Saved data entries:
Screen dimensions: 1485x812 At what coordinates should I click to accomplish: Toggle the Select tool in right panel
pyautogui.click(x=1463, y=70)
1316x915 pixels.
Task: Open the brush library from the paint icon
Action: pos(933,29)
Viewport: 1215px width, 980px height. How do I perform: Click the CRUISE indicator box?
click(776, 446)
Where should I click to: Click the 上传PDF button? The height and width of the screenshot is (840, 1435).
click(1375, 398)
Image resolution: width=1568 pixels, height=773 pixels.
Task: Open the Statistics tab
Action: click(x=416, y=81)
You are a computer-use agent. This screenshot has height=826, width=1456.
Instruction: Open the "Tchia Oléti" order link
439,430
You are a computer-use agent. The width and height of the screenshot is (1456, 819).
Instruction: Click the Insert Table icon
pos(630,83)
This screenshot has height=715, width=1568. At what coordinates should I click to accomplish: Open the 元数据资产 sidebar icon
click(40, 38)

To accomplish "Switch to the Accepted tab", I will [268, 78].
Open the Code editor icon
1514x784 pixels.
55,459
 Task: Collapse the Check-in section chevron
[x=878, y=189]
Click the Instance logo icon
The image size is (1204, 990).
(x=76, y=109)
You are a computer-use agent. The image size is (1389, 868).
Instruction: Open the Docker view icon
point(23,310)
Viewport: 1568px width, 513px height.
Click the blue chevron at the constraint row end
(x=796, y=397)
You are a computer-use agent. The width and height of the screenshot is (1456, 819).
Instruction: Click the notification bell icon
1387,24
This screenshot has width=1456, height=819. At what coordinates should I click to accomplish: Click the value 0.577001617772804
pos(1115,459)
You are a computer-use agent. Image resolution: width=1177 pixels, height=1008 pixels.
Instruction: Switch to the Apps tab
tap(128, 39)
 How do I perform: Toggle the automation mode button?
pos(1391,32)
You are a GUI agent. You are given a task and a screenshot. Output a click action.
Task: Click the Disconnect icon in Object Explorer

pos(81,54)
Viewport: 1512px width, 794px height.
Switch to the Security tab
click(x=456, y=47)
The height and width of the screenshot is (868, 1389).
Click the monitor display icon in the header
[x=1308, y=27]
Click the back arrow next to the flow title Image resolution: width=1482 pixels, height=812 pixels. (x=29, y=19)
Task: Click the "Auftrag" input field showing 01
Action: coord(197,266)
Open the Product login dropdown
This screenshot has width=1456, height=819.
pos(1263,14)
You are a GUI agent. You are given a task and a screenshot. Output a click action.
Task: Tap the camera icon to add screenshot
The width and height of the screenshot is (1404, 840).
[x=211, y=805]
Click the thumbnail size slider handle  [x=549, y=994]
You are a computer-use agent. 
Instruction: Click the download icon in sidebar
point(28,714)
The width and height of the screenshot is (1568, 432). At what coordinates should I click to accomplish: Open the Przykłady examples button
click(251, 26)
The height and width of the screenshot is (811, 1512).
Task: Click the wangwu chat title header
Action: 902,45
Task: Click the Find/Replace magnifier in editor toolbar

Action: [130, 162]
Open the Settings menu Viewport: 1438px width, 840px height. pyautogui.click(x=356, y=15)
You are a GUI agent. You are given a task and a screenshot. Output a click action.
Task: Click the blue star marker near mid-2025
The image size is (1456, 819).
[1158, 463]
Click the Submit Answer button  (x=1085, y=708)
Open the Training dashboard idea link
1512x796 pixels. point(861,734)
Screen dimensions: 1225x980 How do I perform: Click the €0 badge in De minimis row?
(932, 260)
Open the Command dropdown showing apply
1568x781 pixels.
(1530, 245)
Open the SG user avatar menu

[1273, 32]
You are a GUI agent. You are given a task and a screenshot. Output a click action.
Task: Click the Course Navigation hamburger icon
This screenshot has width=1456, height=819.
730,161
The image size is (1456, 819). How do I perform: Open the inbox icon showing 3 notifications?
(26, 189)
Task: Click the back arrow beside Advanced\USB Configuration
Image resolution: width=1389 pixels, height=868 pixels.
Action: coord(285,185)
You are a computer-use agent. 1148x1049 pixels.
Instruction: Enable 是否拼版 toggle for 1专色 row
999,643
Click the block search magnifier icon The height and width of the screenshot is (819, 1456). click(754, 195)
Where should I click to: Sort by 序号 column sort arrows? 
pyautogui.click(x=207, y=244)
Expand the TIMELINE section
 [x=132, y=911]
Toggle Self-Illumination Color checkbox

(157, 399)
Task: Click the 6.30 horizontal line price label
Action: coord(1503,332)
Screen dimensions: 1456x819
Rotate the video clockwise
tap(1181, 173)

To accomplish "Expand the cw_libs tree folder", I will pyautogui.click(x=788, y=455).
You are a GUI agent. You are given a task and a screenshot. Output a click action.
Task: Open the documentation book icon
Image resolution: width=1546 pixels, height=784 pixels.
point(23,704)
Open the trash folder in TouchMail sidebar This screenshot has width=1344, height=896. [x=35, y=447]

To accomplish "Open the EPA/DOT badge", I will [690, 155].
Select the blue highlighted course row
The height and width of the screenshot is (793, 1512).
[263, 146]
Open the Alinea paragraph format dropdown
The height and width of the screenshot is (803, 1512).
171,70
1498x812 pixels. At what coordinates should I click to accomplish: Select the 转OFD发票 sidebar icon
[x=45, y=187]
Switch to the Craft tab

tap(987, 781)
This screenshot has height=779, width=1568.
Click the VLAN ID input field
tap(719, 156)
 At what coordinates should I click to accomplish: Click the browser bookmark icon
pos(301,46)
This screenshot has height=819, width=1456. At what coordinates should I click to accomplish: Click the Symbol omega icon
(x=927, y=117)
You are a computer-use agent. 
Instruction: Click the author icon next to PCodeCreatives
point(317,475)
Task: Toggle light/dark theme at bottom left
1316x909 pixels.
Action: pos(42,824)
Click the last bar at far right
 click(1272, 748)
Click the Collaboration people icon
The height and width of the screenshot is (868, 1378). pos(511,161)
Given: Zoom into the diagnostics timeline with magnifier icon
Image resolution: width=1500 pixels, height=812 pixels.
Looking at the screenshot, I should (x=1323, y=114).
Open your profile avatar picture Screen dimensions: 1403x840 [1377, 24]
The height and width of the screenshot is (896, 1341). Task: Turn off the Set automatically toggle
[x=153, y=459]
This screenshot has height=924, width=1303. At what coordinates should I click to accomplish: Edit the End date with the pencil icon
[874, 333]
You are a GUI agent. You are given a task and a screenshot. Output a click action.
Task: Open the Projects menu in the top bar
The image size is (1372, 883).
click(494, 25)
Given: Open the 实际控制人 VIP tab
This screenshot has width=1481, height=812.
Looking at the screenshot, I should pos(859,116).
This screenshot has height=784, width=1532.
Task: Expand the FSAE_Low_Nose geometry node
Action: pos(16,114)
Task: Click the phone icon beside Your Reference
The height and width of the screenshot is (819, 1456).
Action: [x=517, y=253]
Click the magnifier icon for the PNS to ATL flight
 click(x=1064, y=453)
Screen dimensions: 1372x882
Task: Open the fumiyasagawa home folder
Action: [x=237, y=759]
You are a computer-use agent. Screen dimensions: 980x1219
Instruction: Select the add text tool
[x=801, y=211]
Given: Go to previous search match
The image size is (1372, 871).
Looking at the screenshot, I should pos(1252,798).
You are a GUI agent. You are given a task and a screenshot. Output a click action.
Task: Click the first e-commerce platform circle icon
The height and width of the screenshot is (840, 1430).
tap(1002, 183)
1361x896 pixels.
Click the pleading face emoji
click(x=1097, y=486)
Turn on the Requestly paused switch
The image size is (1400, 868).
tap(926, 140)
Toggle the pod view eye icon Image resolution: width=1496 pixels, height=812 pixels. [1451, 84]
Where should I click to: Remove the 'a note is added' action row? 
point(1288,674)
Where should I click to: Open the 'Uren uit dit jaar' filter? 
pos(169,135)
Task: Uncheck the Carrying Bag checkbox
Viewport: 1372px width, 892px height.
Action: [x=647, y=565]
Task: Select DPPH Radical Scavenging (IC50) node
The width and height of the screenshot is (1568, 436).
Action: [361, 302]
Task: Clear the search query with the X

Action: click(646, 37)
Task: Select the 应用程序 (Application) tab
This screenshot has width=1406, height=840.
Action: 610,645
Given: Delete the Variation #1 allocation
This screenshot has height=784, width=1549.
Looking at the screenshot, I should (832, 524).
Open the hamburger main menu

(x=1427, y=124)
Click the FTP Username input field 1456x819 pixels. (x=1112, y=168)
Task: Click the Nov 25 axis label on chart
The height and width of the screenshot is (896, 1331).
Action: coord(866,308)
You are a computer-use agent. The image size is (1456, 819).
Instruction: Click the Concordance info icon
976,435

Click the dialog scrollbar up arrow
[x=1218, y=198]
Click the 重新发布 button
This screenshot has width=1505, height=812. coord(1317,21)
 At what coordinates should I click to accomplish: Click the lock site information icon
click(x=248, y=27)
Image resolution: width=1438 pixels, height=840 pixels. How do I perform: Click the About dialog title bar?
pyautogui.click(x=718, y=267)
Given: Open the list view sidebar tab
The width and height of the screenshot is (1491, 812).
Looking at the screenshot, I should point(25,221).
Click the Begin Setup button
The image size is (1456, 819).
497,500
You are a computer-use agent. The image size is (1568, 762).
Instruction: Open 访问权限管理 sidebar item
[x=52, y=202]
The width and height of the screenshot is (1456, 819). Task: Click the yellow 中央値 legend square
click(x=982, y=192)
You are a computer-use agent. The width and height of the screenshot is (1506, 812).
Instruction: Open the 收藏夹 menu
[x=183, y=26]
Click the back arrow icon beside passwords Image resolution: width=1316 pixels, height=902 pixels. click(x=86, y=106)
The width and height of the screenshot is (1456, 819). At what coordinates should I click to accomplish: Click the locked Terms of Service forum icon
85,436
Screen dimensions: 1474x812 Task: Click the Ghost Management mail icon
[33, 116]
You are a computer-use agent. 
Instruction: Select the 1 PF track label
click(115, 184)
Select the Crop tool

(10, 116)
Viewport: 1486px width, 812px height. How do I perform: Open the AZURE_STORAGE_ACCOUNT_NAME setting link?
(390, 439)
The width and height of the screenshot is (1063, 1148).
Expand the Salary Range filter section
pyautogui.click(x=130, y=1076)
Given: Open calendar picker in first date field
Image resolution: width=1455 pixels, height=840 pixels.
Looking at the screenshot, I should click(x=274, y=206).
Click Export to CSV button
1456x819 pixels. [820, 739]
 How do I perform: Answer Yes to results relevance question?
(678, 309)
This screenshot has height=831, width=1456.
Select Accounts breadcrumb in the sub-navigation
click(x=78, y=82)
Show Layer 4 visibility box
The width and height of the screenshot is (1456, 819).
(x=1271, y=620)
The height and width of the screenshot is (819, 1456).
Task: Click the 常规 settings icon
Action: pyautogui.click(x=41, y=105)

WHAT YOU NEED TO DO:
The answer must consist solely of the lines from the first line of the data to the line holding "You are a computer-use agent. This", each given again exactly.

ANSWER FOR THE TASK:
Screen dimensions: 1485x812 At what coordinates should I click to accomplish: Toggle the Select tool in right panel
pyautogui.click(x=1463, y=70)
1316x915 pixels.
Task: Open the brush library from the paint icon
Action: pos(933,29)
Viewport: 1215px width, 980px height. How do I perform: Click the CRUISE indicator box?
click(776, 446)
Where should I click to: Click the 上传PDF button? The height and width of the screenshot is (840, 1435).
click(1375, 398)
Image resolution: width=1568 pixels, height=773 pixels.
Task: Open the Statistics tab
Action: click(x=416, y=81)
You are a computer-use agent. This screenshot has height=826, width=1456.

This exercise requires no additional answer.